According to the Nigerian Economic Summit Group (NESG), Nigeria’s annual 2.5 million metric tonnes of plastic waste has the potential to generate wealth and jobs if properly and sustainably managed.
Mrs Ozofu Ogiemudia, Chair of the 29th Nigerian Economic Summit (#NES29) Technical Sub-Committee, stated this in an address at the pre-29th Nigerian Economic Summit (Nes29) webinar with the theme ‘Waste-to-Wealth: The Plastics Value Chain’.
“Which could generate various by-products safe and efficient for consumers including wrapping of food, disposable bottles, microbeads in body washes and a variety of other packaging or in products, because it is versatile, cheap, and convenient,” Ogiemudia said.
According to her;
Nigeria is one of the largest consumers of plastics in Africa, stating that the country imported an estimated 20 million tonnes of primary plastics and plastic products between 1996 and 2017, and this is projected to reach 40 million tonnes by 2030 while Nigeria generates some 2.5 million tonnes of plastic waste annually, some of which end up in the sea.

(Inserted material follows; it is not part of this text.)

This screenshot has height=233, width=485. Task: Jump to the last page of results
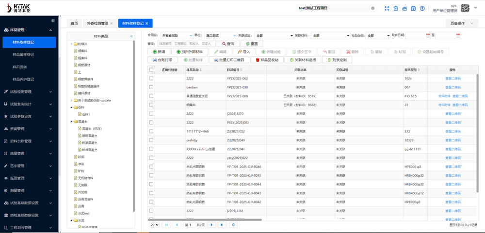click(x=222, y=225)
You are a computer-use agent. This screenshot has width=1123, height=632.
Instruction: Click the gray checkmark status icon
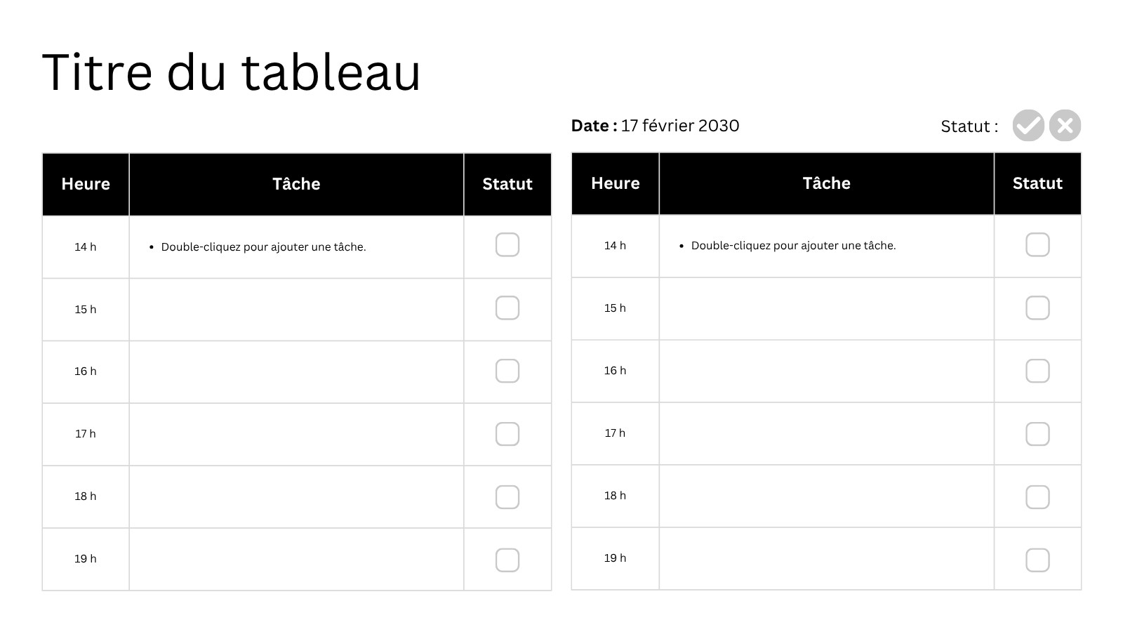click(x=1028, y=126)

Similarly, the Minister of State for Environment, Dr Iziaq Kunle Salako, represented by the Director General of the National Environmental Standards and Regulations Enforcement Agency, NESREA, Prof Aliyu Jauro, stated that recycling is the primary solution to plastic waste.
He also stated that gaps in plastic waste control, such as a lack of identifiable information and the cost of establishing collection points, prevent Nigeria from fully utilizing the potential of the plastics value chain.